Rückrufgerechte Körpersprache
Die nonverbale Kommunikation ist oft entscheidender als das gesprochene Wort:
- Seitlich eindrehen statt frontal auf den Hund zugehen
- Rückwärtslaufen = Einladung
- In die Hocke gehen = Nähe auf Augenhöhe
- Arme locker, nicht greifen oder blockieren
Grundsatz: Dein Körper muss sagen: „Ich freue mich auf dich!“
Tipp für unsichere oder impulsive Hunde: der Geschirrgriff
Der sogenannte Geschirrgriff ist eine ruhige, stabilisierende Berührung am Rückensteg des Hundegeschirrs – etwa 5–10 Sekunden lang, mit leichtem Gegendruck. Er dient nicht der Fixierung, sondern der körperlichen Rückorientierung nach dem Rückruf. Besonders bei reaktiven, gestressten oder überdrehten Hunden kann dieser Griff helfen, Spannung abzubauen und eine Form von „ruhigem Kontakt“ herzustellen, ohne den Hund zu bedrängen.

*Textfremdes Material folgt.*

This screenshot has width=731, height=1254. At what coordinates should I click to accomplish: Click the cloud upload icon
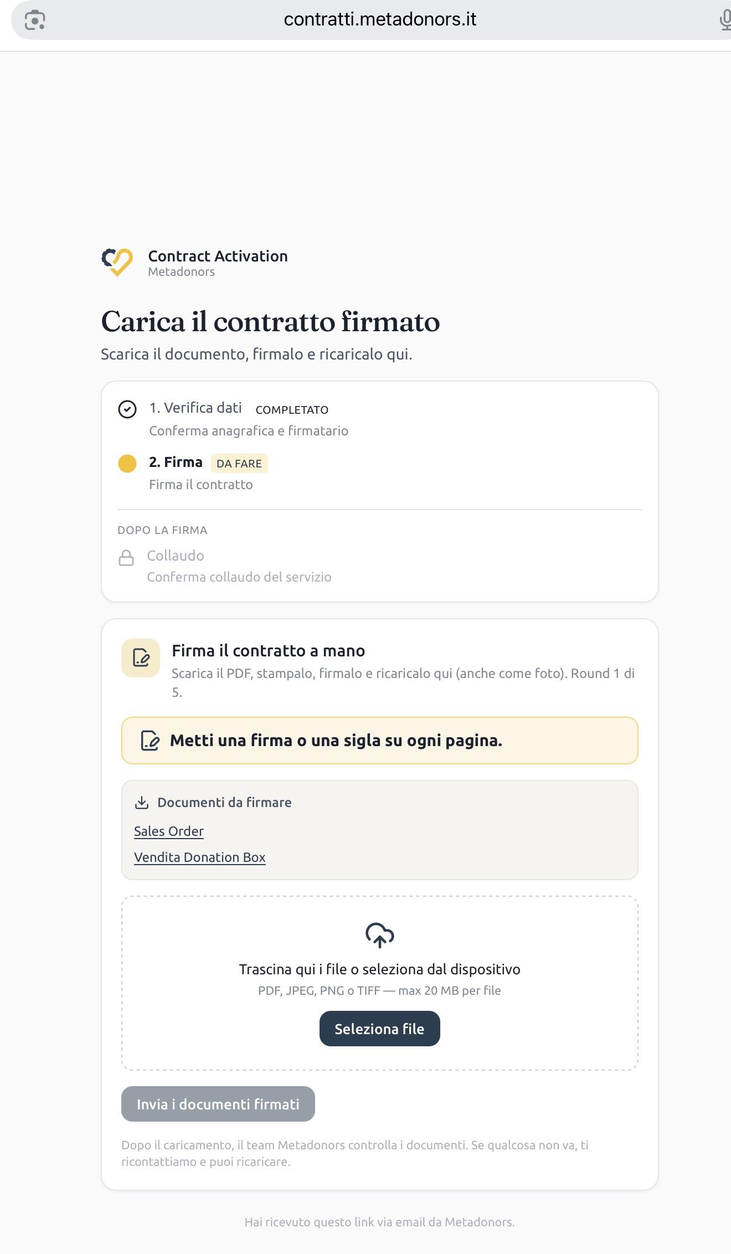click(380, 936)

- Der Griff erfolgt ruhig, mit klarer Handposition – ohne Zug, ohne Überraschung.
- Der Hund kann sich dagegen organisieren (Gegenbewegung) – was Selbstregulation fördert.
- Die Berührung wirkt wie ein körperliches „Ankommen“ – ähnlich einem Umarmungsreiz.
Wichtig: Der Geschirrgriff ersetzt keine Belohnung – er ergänzt sie. Er kann helfen, übererregte Hunde nach dem Rückruf körperlich zu stabilisieren, bevor eine Futter- oder Spielbelohnung erfolgt.
Körpersprache endet nicht beim Blickkontakt – sie reicht bis zur Berührung.
Aufbau des Rückrufs – Körper & Signal
Ein guter Rückruf beginnt nicht mit einem Wort – sondern mit einem verständlichen, einladenden Körpersignal. Erst danach wird das Rückrufwort eingeführt und konditioniert.
Rückruf zunächst ohne Wort aufbauen
Der Hund soll lernen: Wenn du dich zurückziehst oder einladend bewegst, lohnt es sich, zu dir zu kommen.
Ablauf:
- Rückwärtslaufen (einladende Bewegung)
- Der Hund folgt dir
- Du gehst in die Hocke, lobst („Prima!“)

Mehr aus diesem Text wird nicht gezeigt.